Текст для разбора →
..............................

- Вас направили в Афганистан в 1986 году. Чем Вам запомнился первый день в чужой стране?
- Тем, что я сразу же ушел на боевые действия. В тот день я минуты полторы разговаривал с мальчиком, а потом он отвечает: «Скажи мне по-русски, что ты хотел сказать?». Люди из Управления (ПГУ КГБ СССР), да все, чуть с БТР не попадали. И в первый же день я понял – всё, чему меня учили, важно, но здесь придется доучиваться. К концу командировки я прилично знал многие диалекты языка дари.
- Чем Вы занимались в Афганистане, в 345-м полку ВДВ? Были переводчиком, разведчиком или пропагандистом?
- Уже к концу войны спецпропаганда была передана в ГРУ Генштаба. А до того относилась к ПГУ КГБ. Мы занимались политической разведкой. И мне приходилось быть всеми, кого вы перечислили. Через полгода после приезда у меня была своя агентура, доброжелатели, информация - в общем, овладел ситуацией досконально.
- Правда ли, что Вы ходили на встречи с моджахедами в одиночку и с одной гранатой?

..............................

Приложенные записи →
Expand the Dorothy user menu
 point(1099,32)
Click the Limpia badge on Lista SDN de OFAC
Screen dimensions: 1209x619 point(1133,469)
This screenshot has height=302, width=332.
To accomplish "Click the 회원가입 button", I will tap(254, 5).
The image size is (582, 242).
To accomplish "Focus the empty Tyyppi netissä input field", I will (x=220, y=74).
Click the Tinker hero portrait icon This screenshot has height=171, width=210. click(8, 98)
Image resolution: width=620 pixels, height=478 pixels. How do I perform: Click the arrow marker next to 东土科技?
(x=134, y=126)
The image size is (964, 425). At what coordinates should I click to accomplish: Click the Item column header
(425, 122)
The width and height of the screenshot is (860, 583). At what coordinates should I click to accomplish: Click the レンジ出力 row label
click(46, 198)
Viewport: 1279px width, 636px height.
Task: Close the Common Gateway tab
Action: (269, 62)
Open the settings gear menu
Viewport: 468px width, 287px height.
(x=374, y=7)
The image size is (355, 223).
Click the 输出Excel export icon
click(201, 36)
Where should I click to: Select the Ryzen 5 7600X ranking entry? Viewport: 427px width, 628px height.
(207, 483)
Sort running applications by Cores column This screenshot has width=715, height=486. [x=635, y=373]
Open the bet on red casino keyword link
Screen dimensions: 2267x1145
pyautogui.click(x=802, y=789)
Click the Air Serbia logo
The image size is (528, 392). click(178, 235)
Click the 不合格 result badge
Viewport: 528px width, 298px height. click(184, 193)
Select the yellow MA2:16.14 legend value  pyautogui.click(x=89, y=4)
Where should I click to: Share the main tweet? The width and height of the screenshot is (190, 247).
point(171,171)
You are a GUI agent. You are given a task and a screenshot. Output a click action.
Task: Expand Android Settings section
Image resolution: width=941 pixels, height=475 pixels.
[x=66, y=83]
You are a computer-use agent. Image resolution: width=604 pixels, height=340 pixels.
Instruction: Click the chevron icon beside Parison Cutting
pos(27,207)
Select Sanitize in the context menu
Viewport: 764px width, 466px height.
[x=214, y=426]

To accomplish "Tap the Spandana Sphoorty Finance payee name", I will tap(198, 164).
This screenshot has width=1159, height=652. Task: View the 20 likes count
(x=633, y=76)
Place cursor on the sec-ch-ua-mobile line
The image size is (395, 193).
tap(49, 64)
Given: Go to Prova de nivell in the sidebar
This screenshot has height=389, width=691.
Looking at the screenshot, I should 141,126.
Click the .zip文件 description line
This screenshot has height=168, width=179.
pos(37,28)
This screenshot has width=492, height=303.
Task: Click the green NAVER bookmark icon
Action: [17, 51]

..............................

Что нужно сделать → Повторите интервью о службе в Афганистане целиком, слово в слово. Записи с интервью не связаны, это отдельный материал.

Ответ →
- Вас направили в Афганистан в 1986 году. Чем Вам запомнился первый день в чужой стране?
- Тем, что я сразу же ушел на боевые действия. В тот день я минуты полторы разговаривал с мальчиком, а потом он отвечает: «Скажи мне по-русски, что ты хотел сказать?». Люди из Управления (ПГУ КГБ СССР), да все, чуть с БТР не попадали. И в первый же день я понял – всё, чему меня учили, важно, но здесь придется доучиваться. К концу командировки я прилично знал многие диалекты языка дари.
- Чем Вы занимались в Афганистане, в 345-м полку ВДВ? Были переводчиком, разведчиком или пропагандистом?
- Уже к концу войны спецпропаганда была передана в ГРУ Генштаба. А до того относилась к ПГУ КГБ. Мы занимались политической разведкой. И мне приходилось быть всеми, кого вы перечислили. Через полгода после приезда у меня была своя агентура, доброжелатели, информация - в общем, овладел ситуацией досконально.
- Правда ли, что Вы ходили на встречи с моджахедами в одиночку и с одной гранатой?